My response to this voice carries me further into the choppy water through which we now must navigate, sails tattered and winds blowing in patterns we have not anticipated into territory where dragons surely lie. And elections, I continue to muse, were they ever properly impartial, anywhere? The foaming mob has always been with us and has included my ancestors and probably yours in one revolution or another.
Other ones, the ones like me, the ones not rushing into the streets either literally or figuratively, we’re making small movements. Anger doesn’t fuel me, it stops me, makes molasses of my blood. I’m giving even less attention than is my norm – never much – to the news. What can I do. Note the lack of question mark: the inner inflection is not interrogative. It’s a quiet mumble. I want to take walks, play with art, let these words out. Friends used to grazing daily on all the news they can find are having heartburn, furious and confused all at once at their inability to digest all this fire.
Yes, of course, I am writing letters, making phone calls, making sure that if numbers are being counted, my scratch will be there just in case it might make a difference.
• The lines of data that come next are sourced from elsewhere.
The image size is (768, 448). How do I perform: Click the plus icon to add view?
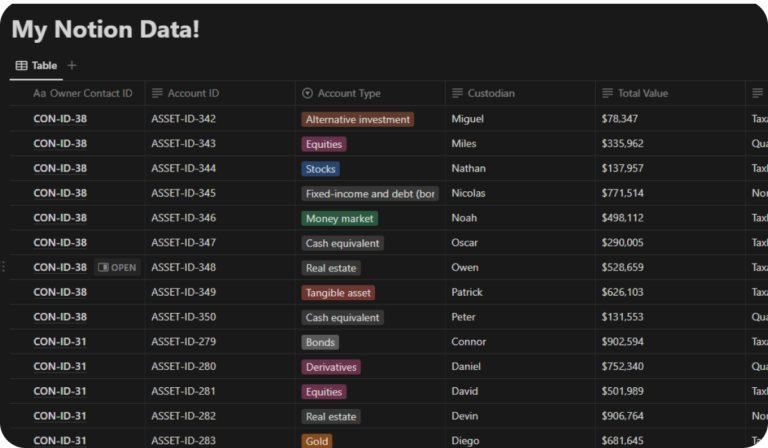[x=72, y=66]
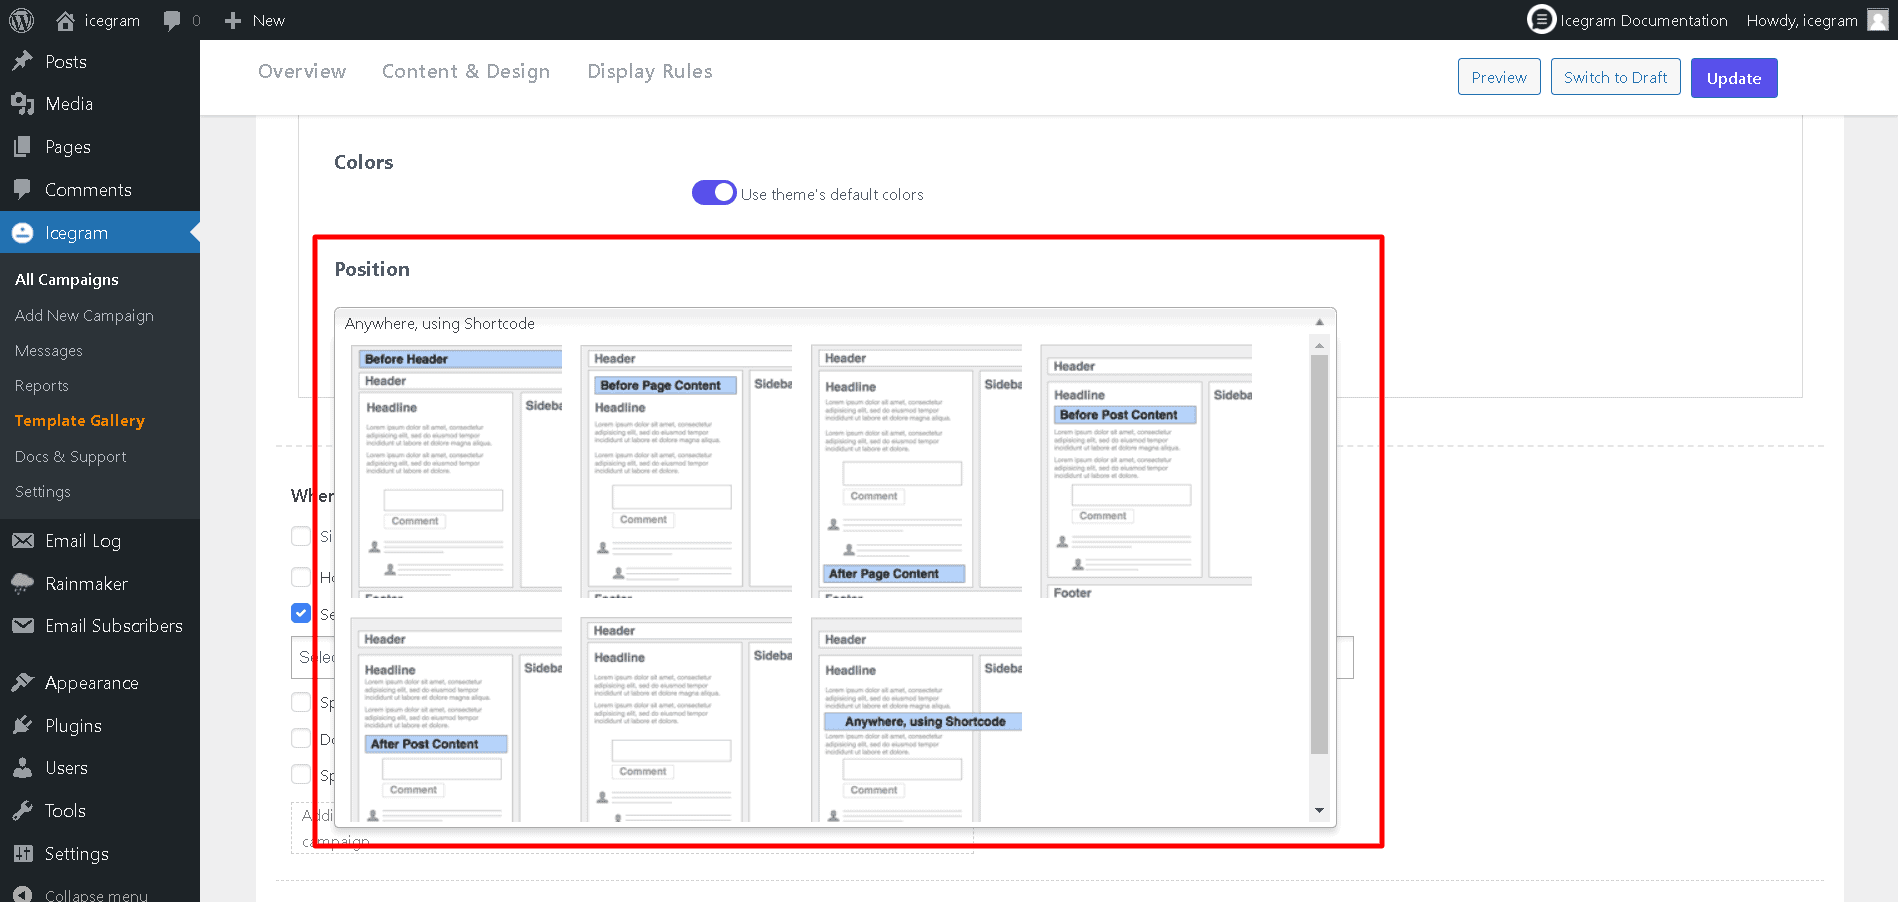This screenshot has width=1898, height=902.
Task: Open the comments bubble icon in admin bar
Action: tap(172, 20)
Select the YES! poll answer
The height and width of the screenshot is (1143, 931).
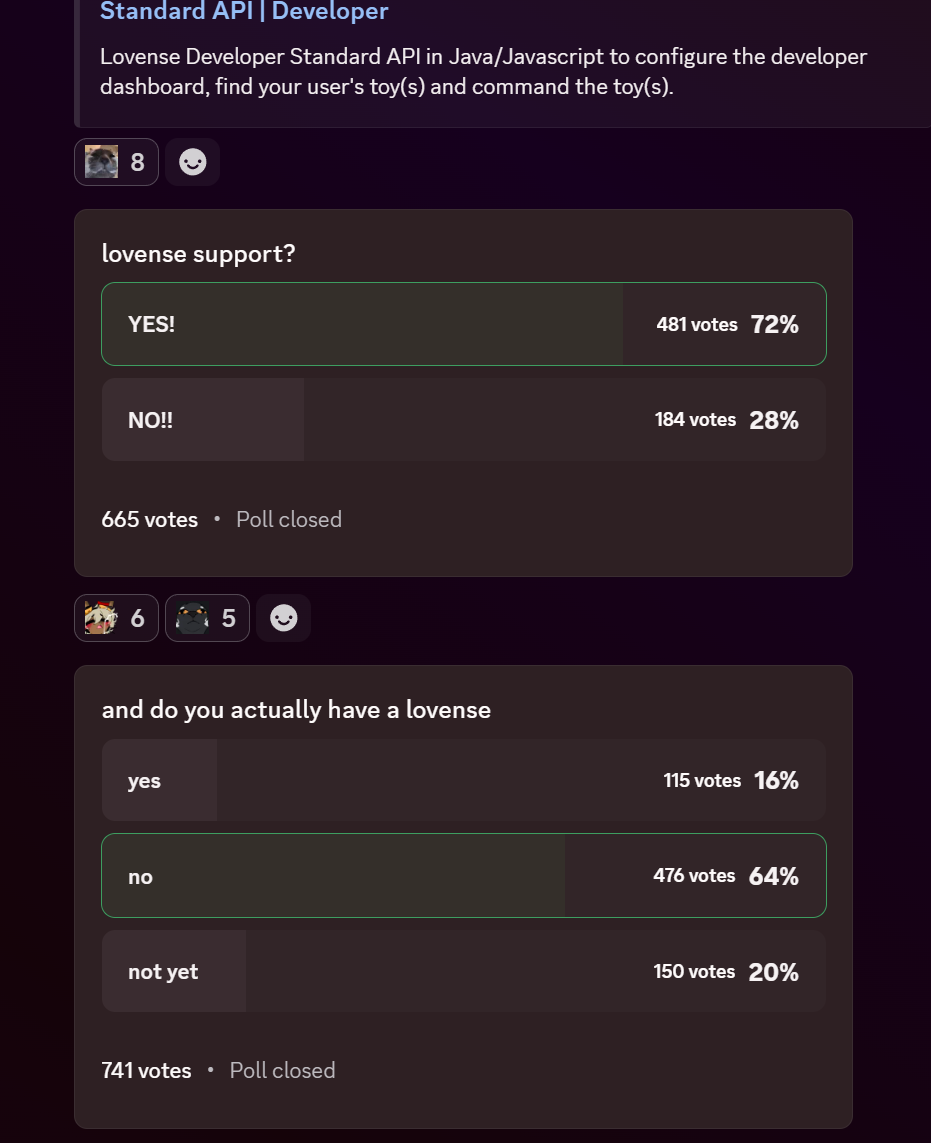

Most of all I am honoring the clear instruction I have from my balanced cohesion to take care of myself, to act only in and stepping forth from my deepest truth.
Find the singing self, the poems ebbing and flowing whether written or not. Sleep in the sunshine.
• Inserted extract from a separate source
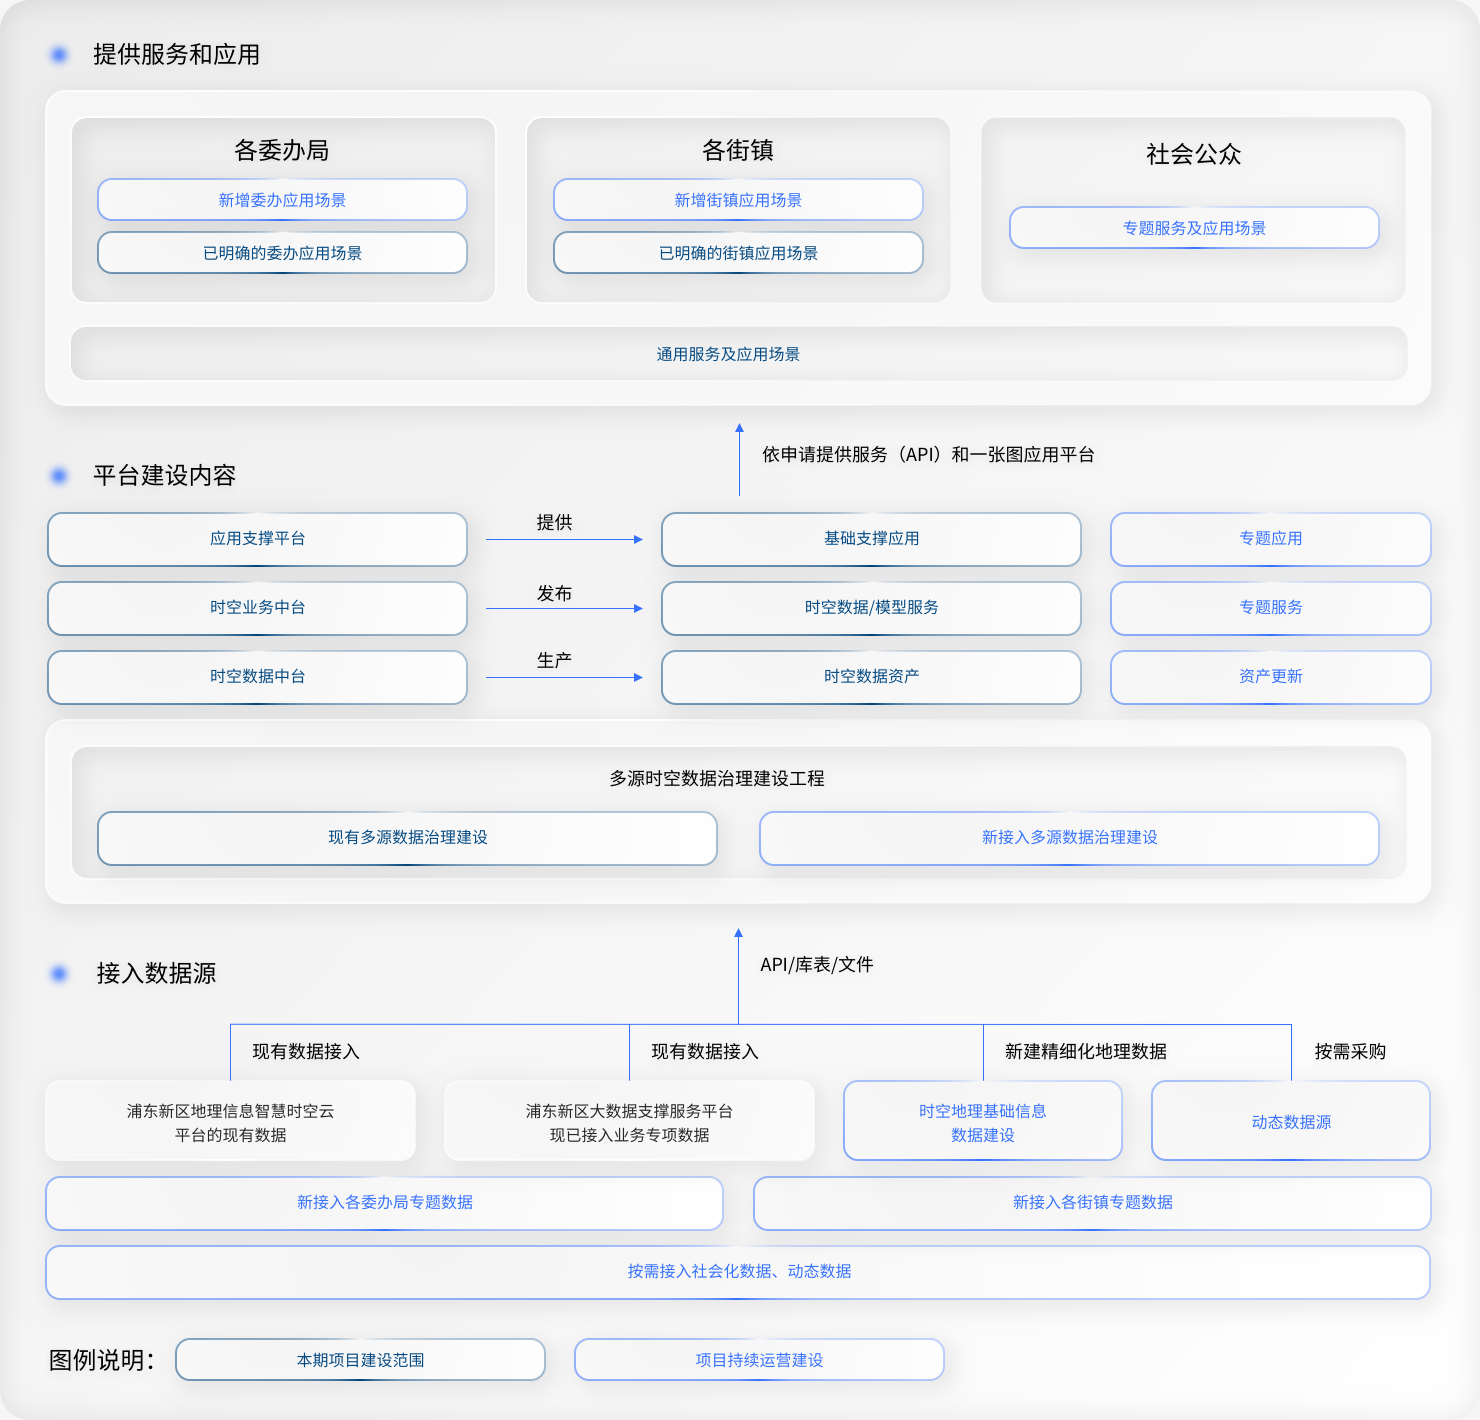
Task: Choose the 时空数据资产 box
Action: 871,677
And I see again for the second time an unpainted painting in my head called Heaven’s Gate. Or Heavens’ Gate. A canvas — two canvases, each a theology differentiated from the other by an apostrophic placement, filled with pastel suggestions and wispy birdswing arcs, the kind of paintbrush sighs so lovely for my hand to make and my hearteyes to see.
And then the inner observer withdraws.
I am still in a pre-inaugural-shock reverie, still part of the dynamic of this intuitive activity that is part download, part inner exploration, part navel-lint examination, to be sure. In the inner scene, I find myself at the well, the quiet well, the deep well.. Those who have come here say nothing. We move slowly, taking ordered turns to draw up what we need. We watch the surging frenzy and look into our cup. We take a sip. A friend has saved a place for me in this march, and though others are rushing, it’s OK if I walk slowly, not carrying, but being my own sign.
And now my mind is still.
I’ve spoken before of experiencing the levels of awareness as a castle, the rooms of which offer a variety of voices I hear with my inner ear and images I see with my inner eye. I’ve found that when I am unafraid to enter as many rooms as possible, both my equanimity and the flow of intuitive gifts increase, enriching my life beyond anything I ever imagined.
I want to take this opportunity to thank my friends and writing buddies, Ayin Weaver and Terri Moon, for the support and clarity each has brought to our sessions and my writing of this blog. And especially to Reb Irwin Keller, who encouraged me to blog the downloads I have showed him as spiritual leader of my congregation, Ner Shalom, in Cotati, California.